BUDAPEST: Hungary’s populist prime minister has spent years building a close political relationship with US President Donald Trump and aligning himself with the MAGA movement.
But despite Viktor Orban’s success in gaining favor with the culturally conservative and nationalist wing of Trump’s administration, his country is poised to be among those hard hit by Trump’s tariffs against the European Union.
Trump earlier this month announced he would levy tariffs of 30 percent against Mexico and the EU beginning Aug. 1 – a move that could cause massive upheaval between the United States and the 27-member EU, of which Hungary is a member.
As a small, export-oriented economy with major automobile, pharmaceutical and wine industries – some of the main categories of products Europe exports to the US – Hungary will be particularly vulnerable to Trump’s tariffs.
The duties “would put the Hungarian economy in a very, very difficult situation, because then the entire possibility for Hungary to export to America would be essentially eliminated,” Péter Virovacz, chief analyst at ING Hungary, told The Associated Press.
‘Not the best way to make money’
Hungary’s largest trading partners are other EU countries like Germany, Italy and Romania, as well as China, but many Hungarian companies export their goods across the Atlantic. Outgoing trade to the United States represents around 15 percent of all Hungarian exports to countries outside the EU.
One such enterprise, a Budapest-based company specializing in Hungarian wine, said it will likely cease doing business in the US altogether if the 30 percent duty is levied on its products.
“If it’s really going to be 30 percent, then there is no more shipment ... We might just call it a day at the end of the year,” said Gabor Banfalvi, co-owner of Taste Hungary.
Banfalvi’s company has been shipping around 10,000 bottles of premium Hungarian wine per year to the US for about half a decade. With a base in Washington D.C., it exports a range of red and white wines to clients in numerous US states including specialty wine shops and bars.
Until now, “it’s been a thin profit margin, but it’s been fine because we want Hungarian wine to be available” to US consumers, Banfalvi said.
“Then came 2025,” he said.
When Trump began imposing tariffs on EU exports earlier this year, the cost of Taste Hungary’s shipments tripled, Banfalvi said – price hikes he had to build into the sticker price of the wine. The imposition of 30 percent tariffs would make exporting “unsustainable.”

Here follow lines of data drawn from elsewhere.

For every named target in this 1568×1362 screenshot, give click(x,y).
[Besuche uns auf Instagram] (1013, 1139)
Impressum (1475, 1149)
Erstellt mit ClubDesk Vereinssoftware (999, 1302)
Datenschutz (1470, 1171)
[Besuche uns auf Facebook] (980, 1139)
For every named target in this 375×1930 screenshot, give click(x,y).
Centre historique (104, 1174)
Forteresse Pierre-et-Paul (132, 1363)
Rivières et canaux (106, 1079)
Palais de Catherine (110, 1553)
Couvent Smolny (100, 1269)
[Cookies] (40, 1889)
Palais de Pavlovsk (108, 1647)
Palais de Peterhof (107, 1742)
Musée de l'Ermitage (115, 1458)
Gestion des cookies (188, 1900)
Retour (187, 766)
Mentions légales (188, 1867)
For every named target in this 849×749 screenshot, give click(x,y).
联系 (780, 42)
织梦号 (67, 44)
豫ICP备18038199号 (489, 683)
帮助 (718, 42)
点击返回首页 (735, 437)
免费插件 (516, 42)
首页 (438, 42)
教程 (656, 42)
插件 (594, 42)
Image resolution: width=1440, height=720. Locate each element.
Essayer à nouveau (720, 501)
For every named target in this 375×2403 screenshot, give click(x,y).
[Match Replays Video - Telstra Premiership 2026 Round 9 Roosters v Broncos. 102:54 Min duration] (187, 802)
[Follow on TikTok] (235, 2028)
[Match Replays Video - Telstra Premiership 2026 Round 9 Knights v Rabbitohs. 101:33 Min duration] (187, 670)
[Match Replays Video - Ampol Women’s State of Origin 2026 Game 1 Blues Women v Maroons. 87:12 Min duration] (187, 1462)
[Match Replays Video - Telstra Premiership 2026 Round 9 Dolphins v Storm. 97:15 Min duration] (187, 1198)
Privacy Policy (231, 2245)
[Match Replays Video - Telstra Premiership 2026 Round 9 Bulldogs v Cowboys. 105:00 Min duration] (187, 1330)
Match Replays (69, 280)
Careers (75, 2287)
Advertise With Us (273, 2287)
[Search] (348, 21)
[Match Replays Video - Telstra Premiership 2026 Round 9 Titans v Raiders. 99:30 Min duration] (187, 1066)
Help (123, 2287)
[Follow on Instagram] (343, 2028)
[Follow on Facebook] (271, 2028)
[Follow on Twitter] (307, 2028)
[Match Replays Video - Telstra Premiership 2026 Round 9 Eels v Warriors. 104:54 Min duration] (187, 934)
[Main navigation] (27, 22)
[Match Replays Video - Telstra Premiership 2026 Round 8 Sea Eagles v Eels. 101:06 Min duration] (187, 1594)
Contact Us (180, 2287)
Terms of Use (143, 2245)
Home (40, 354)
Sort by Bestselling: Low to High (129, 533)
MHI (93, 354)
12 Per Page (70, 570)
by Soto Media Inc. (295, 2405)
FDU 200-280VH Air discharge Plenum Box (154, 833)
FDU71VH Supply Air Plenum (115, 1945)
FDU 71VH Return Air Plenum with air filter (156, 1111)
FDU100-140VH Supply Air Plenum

“You just start to think, why are we doing this? Is it really worth it? It’s just not the best way to make money,” he said.
In total, the value of EU-US trade in goods and services in 2024 amounted to 1.7 trillion euros ($2 trillion.)
Doubts that political ties could soften the blow
Hungary’s government, a vocal proponent of Trump’s “patriotic” foreign policy prioritizing national interests, has acknowledged that the tariffs would present a challenge. But, careful not to criticize the Trump administration, it has instead blamed the EU, a frequent target of Orban’s scorn, for failing to reach a comprehensive trade agreement with Washington.
Confident that his right-wing populist policies would help win him favor with Trump’s administration, Orban said in an interview in April that while tariffs “will be a disadvantage,” his government was negotiating “other economic agreements and issues that will offset them.”
But Peter Kreko, director of the Budapest-based Political Capital think tank, expressed doubt that political affinities could play a meaningful role in mitigating damage to Hungary’s economy caused by Trump’s trade policy.
“The unquestionably good bilateral relations simply cannot compensate for the trade conflicts between the EU and the US, and as a consequence, Hungary will suffer the tariffs the same way that the EU will,” Kreko said. “Mutual nationalisms cannot be coordinated in a way that it is going to be a win-win situation.”
Car manufacturing and pharmaceuticals
Virovacz, the economist, pointed out that Hungary is home to numerous automobile factories for major automakers like Audi and Mercedes. The manufacturing of cars and motor vehicle parts represents an “overwhelming majority” of the country’s total exports, he said.
Pharmaceuticals make up an even larger share of Hungarian exports to the United States – an industry on which Trump this month threatened to impose 200 percent tariffs. That “will essentially kill European and thus Hungarian exports to America,” Virovacz said.
“It’s impossible for tariffs to be levied on EU products but not on Hungarian ones,” he said. “A theoretical option is that Trump could somehow compensate Hungary because he’s on good terms with the Hungarian political leadership, but if that only starts happening now, it’s way too late.”
Kreko, the political analyst, said Trump’s administration “gives practically nothing for free. If Hungary ... cannot fulfill the interests of the US, then I think Hungary is not going to receive gifts.”
“Hungary just doesn’t have the cards, to use Trump’s terminology,” he added.